2.2.7. Statistical analysis. Each experiment was performed in triplicate. Results were presented as the mean ± standard deviations (SD). Data were analyzed by one-way ANOVA, followed by Tukey's multiple comparison, using Minitab software (Minitab Inc., State College, PA, USA). The level of statistical significance was set at p < 0.05.

3. Results and discussion

3.1. SDS-PAGE

SDS-PAGE of BSA heated without or with Xyl/Gal was shown in Fig. 1. A major band around 66 kDa with high density was observed for BSA (B₀). The band density was low (B₁) and much low (B₃) after heating 1- and 3-day. The band densities of heated BSAs (B₁ and B₃) were also lower than glycated BSAs (BX and BG). While similar band density was observed between BSA–Xyl and BSA–Gal (BX₁ and BG₁; BX₃ and BG₃).

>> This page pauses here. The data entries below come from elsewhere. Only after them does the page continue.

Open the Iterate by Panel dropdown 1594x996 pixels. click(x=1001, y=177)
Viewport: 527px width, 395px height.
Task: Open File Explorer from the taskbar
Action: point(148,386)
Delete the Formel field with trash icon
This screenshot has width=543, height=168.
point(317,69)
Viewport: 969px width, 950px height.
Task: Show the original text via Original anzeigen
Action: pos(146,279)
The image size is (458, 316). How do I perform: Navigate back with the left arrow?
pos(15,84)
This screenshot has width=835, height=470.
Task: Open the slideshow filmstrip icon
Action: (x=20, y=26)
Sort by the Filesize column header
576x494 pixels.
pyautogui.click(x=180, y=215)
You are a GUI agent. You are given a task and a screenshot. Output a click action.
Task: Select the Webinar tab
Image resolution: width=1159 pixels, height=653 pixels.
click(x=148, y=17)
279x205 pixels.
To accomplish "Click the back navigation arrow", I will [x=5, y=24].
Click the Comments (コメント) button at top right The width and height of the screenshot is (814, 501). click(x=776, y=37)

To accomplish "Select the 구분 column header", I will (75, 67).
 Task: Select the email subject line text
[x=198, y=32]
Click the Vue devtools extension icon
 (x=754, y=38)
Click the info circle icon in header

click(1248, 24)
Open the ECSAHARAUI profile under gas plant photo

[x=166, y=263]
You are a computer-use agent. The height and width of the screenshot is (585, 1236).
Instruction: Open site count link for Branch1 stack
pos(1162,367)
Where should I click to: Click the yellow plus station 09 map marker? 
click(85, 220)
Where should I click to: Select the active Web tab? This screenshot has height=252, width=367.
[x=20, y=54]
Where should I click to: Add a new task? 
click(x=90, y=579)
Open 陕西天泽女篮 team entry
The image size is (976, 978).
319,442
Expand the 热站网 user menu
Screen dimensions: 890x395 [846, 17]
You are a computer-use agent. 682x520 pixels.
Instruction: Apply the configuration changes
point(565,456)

Fig. 1 SDS-PAGE of BSA heated and/or glycated with Xyl/Gal. BSA (B, 10 mg mL⁻¹) was heated without or with Xyl (X, 0.1 M) or Gal (G, 0.1 M), and then dialyzed against PBS (pH 7.4). The subscripts of 0, 1, 3 indicate unheated, heated (60 °C) for 1 and 3 days, respectively.

A new band of BSA appeared in the high-molecular-weight (HMW) area after heating, and the band density was lower for 3-day than for 1-day heating. The band density was higher for glycated BSA than for heated BSA. It seems that the band density was higher for BSA–Xyl than for BSA–Gal. Insoluble protein bands at the bottom of the sample wells were observed for heated BSAs (B₁ and B₃), but not for glycated BSAs. The band smearings (66–97 kDa; 150–180 kDa) were observed for glycated BSAs, but not for heated BSAs. The band densities seem higher for BSA–Xyl than for BSA–Gal.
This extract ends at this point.